◆ **Prompt**
In the entries that follow, the first line to write out is the one containing "https://www.academicaccelerationtutoring.com/ (144, 664)", and the last is the one containing "[Alcool modifié 70°". Reproduce that stretch exactly, with nothing before or after it.

◆ **Information given**
= Beginning of Section =
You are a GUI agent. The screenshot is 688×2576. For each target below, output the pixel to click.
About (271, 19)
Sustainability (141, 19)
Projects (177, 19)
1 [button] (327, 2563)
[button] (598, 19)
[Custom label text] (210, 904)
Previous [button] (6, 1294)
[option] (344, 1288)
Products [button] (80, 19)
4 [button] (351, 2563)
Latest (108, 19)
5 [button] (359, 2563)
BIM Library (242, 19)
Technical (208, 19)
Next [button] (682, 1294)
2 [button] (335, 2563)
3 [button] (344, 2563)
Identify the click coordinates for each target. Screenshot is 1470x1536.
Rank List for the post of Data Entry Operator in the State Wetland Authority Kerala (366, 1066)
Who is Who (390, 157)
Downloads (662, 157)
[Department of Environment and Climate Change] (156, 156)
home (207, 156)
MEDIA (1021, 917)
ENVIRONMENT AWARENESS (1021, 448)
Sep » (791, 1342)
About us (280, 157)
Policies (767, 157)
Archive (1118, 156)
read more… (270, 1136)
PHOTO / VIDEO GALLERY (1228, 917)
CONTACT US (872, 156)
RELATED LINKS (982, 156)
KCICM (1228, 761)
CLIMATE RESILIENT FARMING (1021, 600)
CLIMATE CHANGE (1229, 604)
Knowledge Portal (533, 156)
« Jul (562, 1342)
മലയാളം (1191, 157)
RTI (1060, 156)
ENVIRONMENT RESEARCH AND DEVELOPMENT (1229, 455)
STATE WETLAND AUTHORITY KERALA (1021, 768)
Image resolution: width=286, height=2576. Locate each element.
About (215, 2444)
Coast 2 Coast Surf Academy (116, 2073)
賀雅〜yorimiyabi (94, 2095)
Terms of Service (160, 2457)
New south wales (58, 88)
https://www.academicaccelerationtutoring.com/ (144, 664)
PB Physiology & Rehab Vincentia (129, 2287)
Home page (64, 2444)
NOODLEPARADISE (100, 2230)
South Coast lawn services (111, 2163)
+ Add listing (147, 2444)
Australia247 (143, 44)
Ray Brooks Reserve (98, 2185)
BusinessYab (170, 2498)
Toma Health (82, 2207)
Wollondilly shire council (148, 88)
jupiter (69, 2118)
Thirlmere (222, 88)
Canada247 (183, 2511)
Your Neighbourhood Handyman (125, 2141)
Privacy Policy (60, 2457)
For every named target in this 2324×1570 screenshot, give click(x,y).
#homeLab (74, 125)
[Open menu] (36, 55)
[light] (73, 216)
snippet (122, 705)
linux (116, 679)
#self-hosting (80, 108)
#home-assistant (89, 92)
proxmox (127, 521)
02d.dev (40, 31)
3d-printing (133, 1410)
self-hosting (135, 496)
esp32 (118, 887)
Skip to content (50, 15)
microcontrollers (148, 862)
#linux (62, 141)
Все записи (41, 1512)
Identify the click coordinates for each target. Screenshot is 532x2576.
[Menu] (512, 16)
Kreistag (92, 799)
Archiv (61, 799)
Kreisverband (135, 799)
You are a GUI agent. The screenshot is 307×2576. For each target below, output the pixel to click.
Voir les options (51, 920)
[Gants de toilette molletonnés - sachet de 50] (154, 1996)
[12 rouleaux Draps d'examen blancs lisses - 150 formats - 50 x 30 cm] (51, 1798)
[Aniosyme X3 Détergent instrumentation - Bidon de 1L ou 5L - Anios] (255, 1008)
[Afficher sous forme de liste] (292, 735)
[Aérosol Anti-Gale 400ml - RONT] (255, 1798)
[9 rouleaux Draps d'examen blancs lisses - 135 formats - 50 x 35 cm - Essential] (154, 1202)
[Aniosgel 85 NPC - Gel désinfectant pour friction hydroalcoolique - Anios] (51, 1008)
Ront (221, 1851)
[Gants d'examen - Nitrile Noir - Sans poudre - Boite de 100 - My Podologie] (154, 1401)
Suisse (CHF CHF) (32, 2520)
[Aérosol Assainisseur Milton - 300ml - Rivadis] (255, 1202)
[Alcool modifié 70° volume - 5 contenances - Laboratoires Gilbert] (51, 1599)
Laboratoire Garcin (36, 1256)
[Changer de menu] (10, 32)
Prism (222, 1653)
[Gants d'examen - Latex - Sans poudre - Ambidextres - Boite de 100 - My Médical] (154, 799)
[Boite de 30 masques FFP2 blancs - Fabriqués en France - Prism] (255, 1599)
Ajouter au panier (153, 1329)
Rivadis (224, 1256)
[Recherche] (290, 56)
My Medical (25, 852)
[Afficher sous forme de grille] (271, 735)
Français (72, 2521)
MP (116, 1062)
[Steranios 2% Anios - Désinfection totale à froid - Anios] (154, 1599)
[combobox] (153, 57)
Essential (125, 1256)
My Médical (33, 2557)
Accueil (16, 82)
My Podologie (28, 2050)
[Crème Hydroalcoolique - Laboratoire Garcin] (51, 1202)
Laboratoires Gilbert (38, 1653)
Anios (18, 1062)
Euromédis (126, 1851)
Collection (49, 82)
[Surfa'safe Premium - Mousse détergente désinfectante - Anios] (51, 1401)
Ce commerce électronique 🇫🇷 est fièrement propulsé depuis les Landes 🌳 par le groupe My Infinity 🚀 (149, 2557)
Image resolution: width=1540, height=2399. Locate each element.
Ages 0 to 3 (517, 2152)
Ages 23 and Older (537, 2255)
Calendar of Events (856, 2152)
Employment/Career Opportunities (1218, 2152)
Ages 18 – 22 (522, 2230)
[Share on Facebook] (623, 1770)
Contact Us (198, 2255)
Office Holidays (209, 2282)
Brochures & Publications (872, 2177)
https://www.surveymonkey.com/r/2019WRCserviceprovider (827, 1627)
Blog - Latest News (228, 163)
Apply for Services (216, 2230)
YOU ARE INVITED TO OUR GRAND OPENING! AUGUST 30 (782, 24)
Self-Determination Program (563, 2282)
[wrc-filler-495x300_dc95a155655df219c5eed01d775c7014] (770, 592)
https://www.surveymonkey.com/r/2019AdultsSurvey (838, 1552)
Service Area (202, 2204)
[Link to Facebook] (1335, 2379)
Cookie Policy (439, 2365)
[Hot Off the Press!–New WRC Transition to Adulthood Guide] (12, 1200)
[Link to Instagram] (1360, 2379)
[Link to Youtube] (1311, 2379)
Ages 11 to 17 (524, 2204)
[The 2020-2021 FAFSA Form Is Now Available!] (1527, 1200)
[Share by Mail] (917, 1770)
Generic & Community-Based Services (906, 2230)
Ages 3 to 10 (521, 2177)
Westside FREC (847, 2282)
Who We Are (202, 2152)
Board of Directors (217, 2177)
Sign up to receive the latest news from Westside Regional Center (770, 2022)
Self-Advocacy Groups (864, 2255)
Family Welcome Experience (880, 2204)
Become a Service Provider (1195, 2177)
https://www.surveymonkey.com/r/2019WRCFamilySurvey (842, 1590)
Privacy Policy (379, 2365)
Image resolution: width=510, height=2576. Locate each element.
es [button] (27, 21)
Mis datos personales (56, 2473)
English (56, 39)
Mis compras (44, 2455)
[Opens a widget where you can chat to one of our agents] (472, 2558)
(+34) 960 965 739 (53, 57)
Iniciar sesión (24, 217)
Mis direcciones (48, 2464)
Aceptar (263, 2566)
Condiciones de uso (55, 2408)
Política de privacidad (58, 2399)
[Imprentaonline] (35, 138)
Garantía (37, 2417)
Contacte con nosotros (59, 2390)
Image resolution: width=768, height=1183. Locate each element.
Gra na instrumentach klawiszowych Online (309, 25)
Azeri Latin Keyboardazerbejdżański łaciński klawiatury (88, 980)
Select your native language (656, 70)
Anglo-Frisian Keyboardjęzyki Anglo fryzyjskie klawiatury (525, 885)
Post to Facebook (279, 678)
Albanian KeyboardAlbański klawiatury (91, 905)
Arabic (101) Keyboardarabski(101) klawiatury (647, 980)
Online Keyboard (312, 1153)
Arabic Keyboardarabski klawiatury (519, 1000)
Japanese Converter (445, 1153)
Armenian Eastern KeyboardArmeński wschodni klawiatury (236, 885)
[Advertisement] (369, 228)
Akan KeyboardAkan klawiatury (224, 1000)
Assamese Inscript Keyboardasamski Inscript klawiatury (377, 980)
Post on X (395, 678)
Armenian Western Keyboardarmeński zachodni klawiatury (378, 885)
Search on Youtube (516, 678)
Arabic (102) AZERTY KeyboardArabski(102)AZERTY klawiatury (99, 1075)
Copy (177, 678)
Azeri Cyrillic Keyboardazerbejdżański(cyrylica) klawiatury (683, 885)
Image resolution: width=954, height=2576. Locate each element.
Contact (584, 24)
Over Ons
= End of Section =
◆ **Final answer**
https://www.academicaccelerationtutoring.com/ (144, 664)
PB Physiology & Rehab Vincentia (129, 2287)
Home page (64, 2444)
NOODLEPARADISE (100, 2230)
South Coast lawn services (111, 2163)
+ Add listing (147, 2444)
Australia247 (143, 44)
Ray Brooks Reserve (98, 2185)
BusinessYab (170, 2498)
Toma Health (82, 2207)
Wollondilly shire council (148, 88)
jupiter (69, 2118)
Thirlmere (222, 88)
Canada247 (183, 2511)
Your Neighbourhood Handyman (125, 2141)
Privacy Policy (60, 2457)
For every named target in this 2324×1570 screenshot, give click(x,y).
#homeLab (74, 125)
[Open menu] (36, 55)
[light] (73, 216)
snippet (122, 705)
linux (116, 679)
#self-hosting (80, 108)
#home-assistant (89, 92)
proxmox (127, 521)
02d.dev (40, 31)
3d-printing (133, 1410)
self-hosting (135, 496)
esp32 (118, 887)
Skip to content (50, 15)
microcontrollers (148, 862)
#linux (62, 141)
Все записи (41, 1512)
Identify the click coordinates for each target. Screenshot is 532x2576.
[Menu] (512, 16)
Kreistag (92, 799)
Archiv (61, 799)
Kreisverband (135, 799)
You are a GUI agent. The screenshot is 307×2576. For each target below, output the pixel to click.
Voir les options (51, 920)
[Gants de toilette molletonnés - sachet de 50] (154, 1996)
[12 rouleaux Draps d'examen blancs lisses - 150 formats - 50 x 30 cm] (51, 1798)
[Aniosyme X3 Détergent instrumentation - Bidon de 1L ou 5L - Anios] (255, 1008)
[Afficher sous forme de liste] (292, 735)
[Aérosol Anti-Gale 400ml - RONT] (255, 1798)
[9 rouleaux Draps d'examen blancs lisses - 135 formats - 50 x 35 cm - Essential] (154, 1202)
[Aniosgel 85 NPC - Gel désinfectant pour friction hydroalcoolique - Anios] (51, 1008)
Ront (221, 1851)
[Gants d'examen - Nitrile Noir - Sans poudre - Boite de 100 - My Podologie] (154, 1401)
Suisse (CHF CHF) (32, 2520)
[Aérosol Assainisseur Milton - 300ml - Rivadis] (255, 1202)
[Alcool modifié 70° volume - 5 contenances - Laboratoires Gilbert] (51, 1599)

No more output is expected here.